Aim of the exercise: Retype the listing lines between the line holding "Describe the element" and the line holding "at that location.", inclusive, leaving out the pictures.

Extracted entries:

-- Opening Marker --

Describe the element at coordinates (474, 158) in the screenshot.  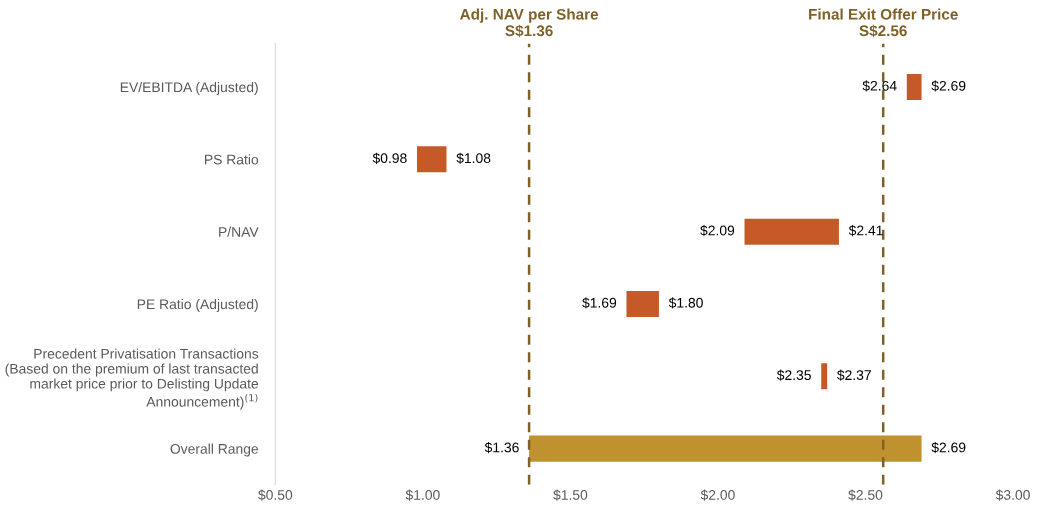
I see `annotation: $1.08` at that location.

-- Closing Marker --
-- Opening Marker --

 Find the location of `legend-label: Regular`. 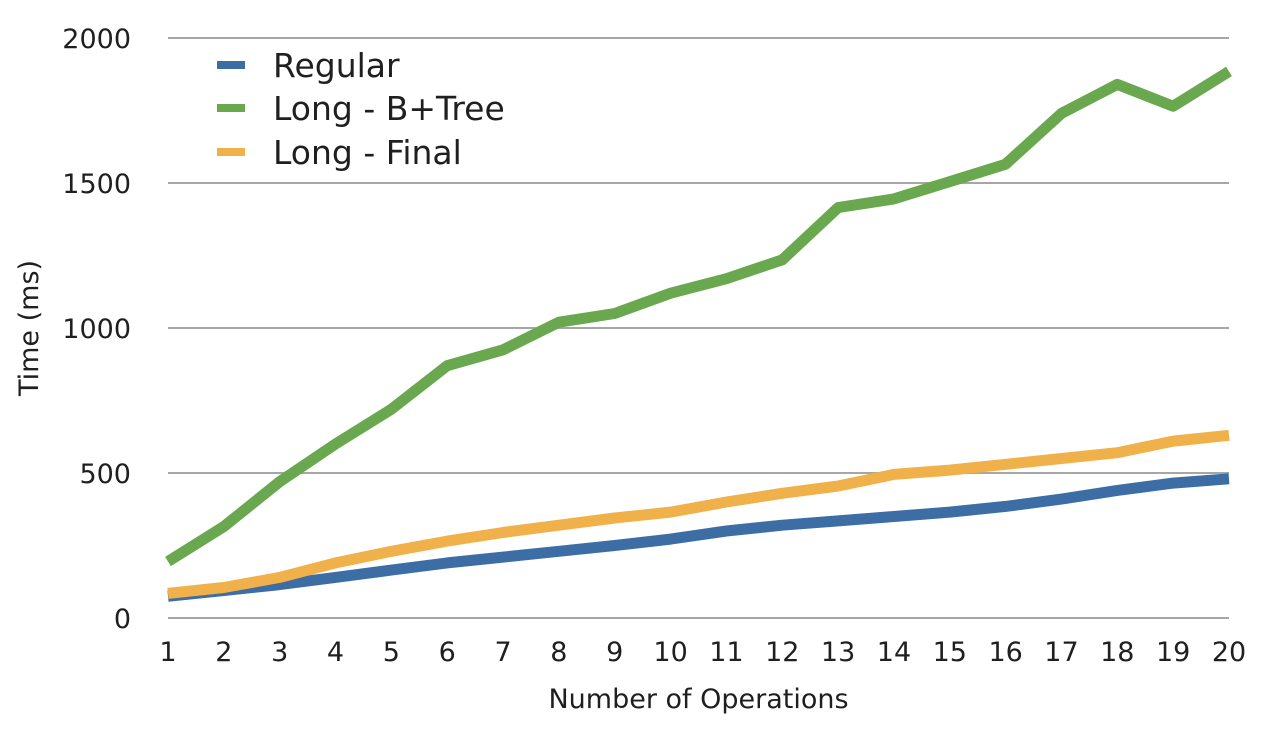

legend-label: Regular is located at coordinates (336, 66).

-- Closing Marker --
-- Opening Marker --

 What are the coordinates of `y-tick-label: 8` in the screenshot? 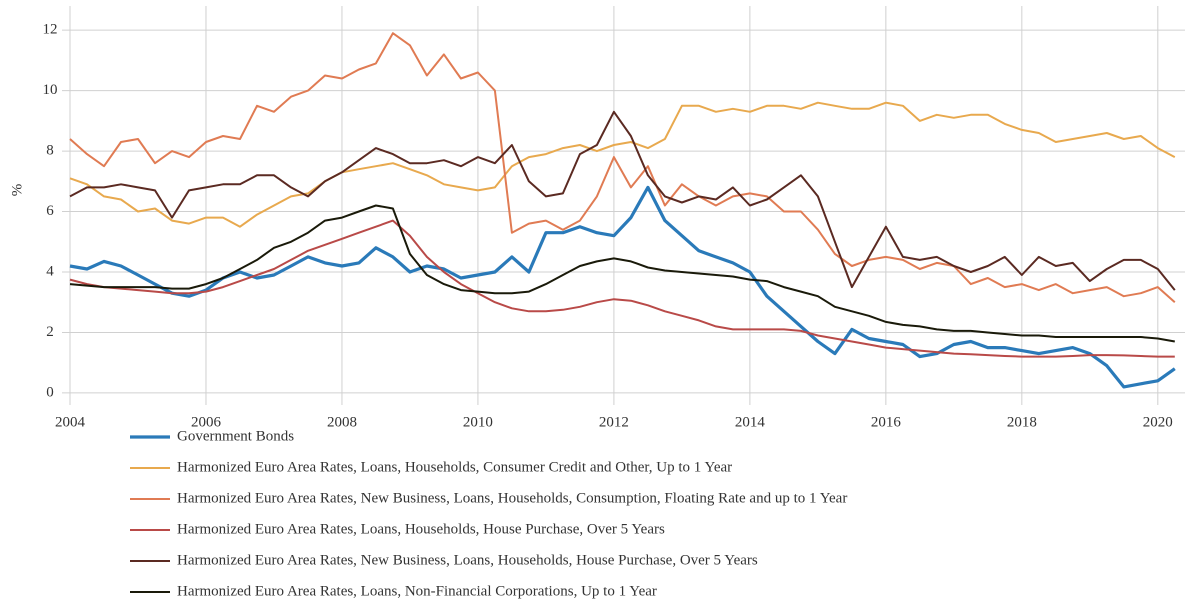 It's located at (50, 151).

-- Closing Marker --

Result:
Describe the element at coordinates (474, 158) in the screenshot.  
I see `annotation: $1.08` at that location.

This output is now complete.